Description of the task: Which lines of the records contain the word "icon"? Collect each of them.
[BEGIN Material provided]
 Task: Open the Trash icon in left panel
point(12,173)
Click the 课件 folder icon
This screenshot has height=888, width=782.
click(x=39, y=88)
[END Material provided]
Solution to this exercise:
 Task: Open the Trash icon in left panel
Click the 课件 folder icon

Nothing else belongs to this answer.